Direction A:
Answer these questions from the article on the UN Kashmir report:
(i) With whom was Zeid Raad photographed?
(ii) What did Pakistan do on Wednesday?
(iii) Which three descriptions of the report does the OHCHR press note discredit?
Direction B: In the records, substitute "tap" for "click" in the lines starting with the first line of the records and going on through the line with "2026/04/11 (459, 290)". Reproduce only those lines, changing nothing else.

Selected excerpt:
____________

Why did the UN High Commissioner for Human Rights make this “special report”, while not citing any resolution of the General Assembly, the Human Rights Council or the Security Council as the mandate for it?
By Ghulam Rasool Dehlvi
Zeid Raad was photographed with Syed Faiz of the Pakistani Hurriyat and other Pak and PoK leaders.
Over a month after the United Nations High Commissioner for Human Rights, Zeid Raad Al Hussein released a report on alleged human rights violations in Jammu and Kashmir, his office denies any collusion with Pakistani activists. In its dismissal of India’s criticism of the UN Kashmir report, it says: “It is deeply disappointed at India’s reaction to the first-ever UN report on Kashmir.” Tellingly, Pakistan on Wednesday welcomed and supported Zeid in this dismissal.
The latest press note on Kashmir by the Office of the High Commissioner for Human Rights (OHCHR) tries to buttress its contentious report on “human rights abuses” in Jammu & Kashmir. It discredits the allegations against the report being “malicious”, “tendentious” and “motivated”. “We are disturbed by the sustained attempts to distract and divert the focus away from the human rights violations on both sides of the Line of Control”, it says.

____________

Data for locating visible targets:
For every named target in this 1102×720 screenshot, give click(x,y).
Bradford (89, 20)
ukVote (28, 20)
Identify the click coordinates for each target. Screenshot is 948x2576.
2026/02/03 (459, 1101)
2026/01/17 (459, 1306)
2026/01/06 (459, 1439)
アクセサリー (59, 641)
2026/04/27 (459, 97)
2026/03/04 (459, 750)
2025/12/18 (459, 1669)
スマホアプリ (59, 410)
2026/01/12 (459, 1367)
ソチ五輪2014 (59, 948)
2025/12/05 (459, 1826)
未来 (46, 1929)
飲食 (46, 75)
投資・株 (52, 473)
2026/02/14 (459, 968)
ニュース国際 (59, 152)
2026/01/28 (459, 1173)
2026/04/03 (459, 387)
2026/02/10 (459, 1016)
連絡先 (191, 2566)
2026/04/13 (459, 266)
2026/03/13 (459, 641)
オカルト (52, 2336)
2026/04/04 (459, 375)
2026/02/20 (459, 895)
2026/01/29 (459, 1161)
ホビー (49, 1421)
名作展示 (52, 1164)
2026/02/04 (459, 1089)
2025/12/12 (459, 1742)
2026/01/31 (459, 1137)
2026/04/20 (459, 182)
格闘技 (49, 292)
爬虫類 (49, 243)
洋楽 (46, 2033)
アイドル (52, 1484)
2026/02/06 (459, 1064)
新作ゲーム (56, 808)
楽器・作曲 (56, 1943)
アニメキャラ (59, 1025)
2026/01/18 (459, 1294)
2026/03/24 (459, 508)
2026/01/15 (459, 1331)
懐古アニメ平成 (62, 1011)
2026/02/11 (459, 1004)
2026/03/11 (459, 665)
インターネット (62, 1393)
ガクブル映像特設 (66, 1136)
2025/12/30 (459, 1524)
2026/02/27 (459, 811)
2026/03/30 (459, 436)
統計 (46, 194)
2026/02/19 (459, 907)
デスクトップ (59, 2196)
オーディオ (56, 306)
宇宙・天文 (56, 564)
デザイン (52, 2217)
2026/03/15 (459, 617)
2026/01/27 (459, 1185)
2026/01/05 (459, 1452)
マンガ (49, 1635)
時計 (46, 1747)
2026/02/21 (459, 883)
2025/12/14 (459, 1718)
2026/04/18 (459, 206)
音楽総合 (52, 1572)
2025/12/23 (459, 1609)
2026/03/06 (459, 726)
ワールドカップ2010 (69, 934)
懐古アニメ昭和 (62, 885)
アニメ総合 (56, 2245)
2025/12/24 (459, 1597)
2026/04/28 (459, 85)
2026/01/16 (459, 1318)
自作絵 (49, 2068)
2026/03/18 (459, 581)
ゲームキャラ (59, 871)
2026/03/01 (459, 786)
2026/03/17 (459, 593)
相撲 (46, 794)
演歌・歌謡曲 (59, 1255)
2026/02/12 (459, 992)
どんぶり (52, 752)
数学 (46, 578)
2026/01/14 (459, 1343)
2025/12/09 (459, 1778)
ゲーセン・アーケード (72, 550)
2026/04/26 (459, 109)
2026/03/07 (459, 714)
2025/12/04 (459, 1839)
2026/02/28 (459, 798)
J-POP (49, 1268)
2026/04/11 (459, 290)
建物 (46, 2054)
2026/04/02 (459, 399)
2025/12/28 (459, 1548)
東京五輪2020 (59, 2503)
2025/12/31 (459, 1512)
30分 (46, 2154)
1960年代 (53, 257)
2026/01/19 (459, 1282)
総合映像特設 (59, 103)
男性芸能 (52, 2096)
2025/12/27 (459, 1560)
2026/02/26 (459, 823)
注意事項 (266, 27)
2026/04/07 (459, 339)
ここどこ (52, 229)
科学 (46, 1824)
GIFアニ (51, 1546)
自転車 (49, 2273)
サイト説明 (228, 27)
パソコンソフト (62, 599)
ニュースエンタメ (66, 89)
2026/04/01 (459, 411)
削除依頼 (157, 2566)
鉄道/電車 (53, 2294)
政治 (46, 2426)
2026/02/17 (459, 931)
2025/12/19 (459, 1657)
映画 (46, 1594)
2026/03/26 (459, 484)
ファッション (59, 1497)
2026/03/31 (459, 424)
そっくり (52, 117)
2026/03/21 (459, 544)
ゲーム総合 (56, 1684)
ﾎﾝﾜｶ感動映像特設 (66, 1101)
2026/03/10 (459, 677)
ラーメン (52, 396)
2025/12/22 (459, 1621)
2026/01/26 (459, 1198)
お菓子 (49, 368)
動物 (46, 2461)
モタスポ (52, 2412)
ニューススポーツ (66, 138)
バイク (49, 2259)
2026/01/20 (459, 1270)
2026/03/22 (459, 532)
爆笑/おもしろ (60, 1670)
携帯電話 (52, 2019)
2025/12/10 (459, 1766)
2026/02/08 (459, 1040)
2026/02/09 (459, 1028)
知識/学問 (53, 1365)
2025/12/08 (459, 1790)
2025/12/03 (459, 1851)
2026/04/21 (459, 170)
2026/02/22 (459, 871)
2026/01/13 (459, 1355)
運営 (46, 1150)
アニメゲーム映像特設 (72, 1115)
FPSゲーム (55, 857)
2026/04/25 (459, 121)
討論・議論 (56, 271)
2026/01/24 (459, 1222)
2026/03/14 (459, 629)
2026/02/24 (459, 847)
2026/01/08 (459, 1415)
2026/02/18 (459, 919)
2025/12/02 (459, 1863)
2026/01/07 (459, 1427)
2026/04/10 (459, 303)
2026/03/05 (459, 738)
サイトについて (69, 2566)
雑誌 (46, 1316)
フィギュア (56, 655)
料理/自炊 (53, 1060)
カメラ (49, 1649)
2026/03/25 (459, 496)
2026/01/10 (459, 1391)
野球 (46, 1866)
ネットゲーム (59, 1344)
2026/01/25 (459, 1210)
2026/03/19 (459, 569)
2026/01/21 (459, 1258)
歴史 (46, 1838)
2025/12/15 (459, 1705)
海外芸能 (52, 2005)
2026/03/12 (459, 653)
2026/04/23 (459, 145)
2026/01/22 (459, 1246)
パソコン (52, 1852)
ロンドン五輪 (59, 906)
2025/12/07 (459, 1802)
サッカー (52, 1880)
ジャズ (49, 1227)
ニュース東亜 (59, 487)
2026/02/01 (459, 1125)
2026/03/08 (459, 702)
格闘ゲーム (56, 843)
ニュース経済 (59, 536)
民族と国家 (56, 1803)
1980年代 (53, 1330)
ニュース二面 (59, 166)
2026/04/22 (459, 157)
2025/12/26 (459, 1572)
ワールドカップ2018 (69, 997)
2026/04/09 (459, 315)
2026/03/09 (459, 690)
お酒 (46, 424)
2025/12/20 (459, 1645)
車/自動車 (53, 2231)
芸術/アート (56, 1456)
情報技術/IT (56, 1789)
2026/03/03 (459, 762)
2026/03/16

____________

Reply A:
(i) Syed Faiz of the Pakistani Hurriyat and other Pak and PoK leaders.
(ii) It welcomed and supported Zeid in his office's dismissal of India's criticism.
(iii) "Malicious," "tendentious," and "motivated."

Reply B:
For every named target in this 1102×720 screenshot, give tap(x,y).
Bradford (89, 20)
ukVote (28, 20)
Identify the tap coordinates for each target. Screenshot is 948x2576.
2026/02/03 (459, 1101)
2026/01/17 (459, 1306)
2026/01/06 (459, 1439)
アクセサリー (59, 641)
2026/04/27 (459, 97)
2026/03/04 (459, 750)
2025/12/18 (459, 1669)
スマホアプリ (59, 410)
2026/01/12 (459, 1367)
ソチ五輪2014 (59, 948)
2025/12/05 (459, 1826)
未来 (46, 1929)
飲食 (46, 75)
投資・株 (52, 473)
2026/02/14 (459, 968)
ニュース国際 (59, 152)
2026/01/28 (459, 1173)
2026/04/03 (459, 387)
2026/02/10 (459, 1016)
連絡先 (191, 2566)
2026/04/13 (459, 266)
2026/03/13 (459, 641)
オカルト (52, 2336)
2026/04/04 (459, 375)
2026/02/20 (459, 895)
2026/01/29 (459, 1161)
ホビー (49, 1421)
名作展示 (52, 1164)
2026/02/04 (459, 1089)
2025/12/12 (459, 1742)
2026/01/31 (459, 1137)
2026/04/20 (459, 182)
格闘技 (49, 292)
爬虫類 (49, 243)
洋楽 (46, 2033)
アイドル (52, 1484)
2026/02/06 (459, 1064)
新作ゲーム (56, 808)
楽器・作曲 (56, 1943)
アニメキャラ (59, 1025)
2026/01/18 (459, 1294)
2026/03/24 (459, 508)
2026/01/15 (459, 1331)
懐古アニメ平成 (62, 1011)
2026/02/11 (459, 1004)
2026/03/11 (459, 665)
インターネット (62, 1393)
ガクブル映像特設 (66, 1136)
2025/12/30 (459, 1524)
2026/02/27 (459, 811)
2026/03/30 (459, 436)
統計 (46, 194)
2026/02/19 (459, 907)
デスクトップ (59, 2196)
オーディオ (56, 306)
宇宙・天文 (56, 564)
デザイン (52, 2217)
2026/03/15 (459, 617)
2026/01/27 (459, 1185)
2026/01/05 (459, 1452)
マンガ (49, 1635)
時計 (46, 1747)
2026/02/21 (459, 883)
2025/12/14 (459, 1718)
2026/04/18 (459, 206)
音楽総合 (52, 1572)
2025/12/23 (459, 1609)
2026/03/06 (459, 726)
ワールドカップ2010 (69, 934)
懐古アニメ昭和 (62, 885)
アニメ総合 (56, 2245)
2025/12/24 (459, 1597)
2026/04/28 (459, 85)
2026/01/16 (459, 1318)
自作絵 (49, 2068)
2026/03/18 (459, 581)
ゲームキャラ (59, 871)
2026/03/01 (459, 786)
2026/03/17 (459, 593)
相撲 (46, 794)
演歌・歌謡曲 (59, 1255)
2026/02/12 (459, 992)
どんぶり (52, 752)
数学 (46, 578)
2026/01/14 (459, 1343)
2025/12/09 (459, 1778)
ゲーセン・アーケード (72, 550)
2026/04/26 (459, 109)
2026/03/07 (459, 714)
2025/12/04 (459, 1839)
2026/02/28 (459, 798)
J-POP (49, 1268)
2026/04/11 (459, 290)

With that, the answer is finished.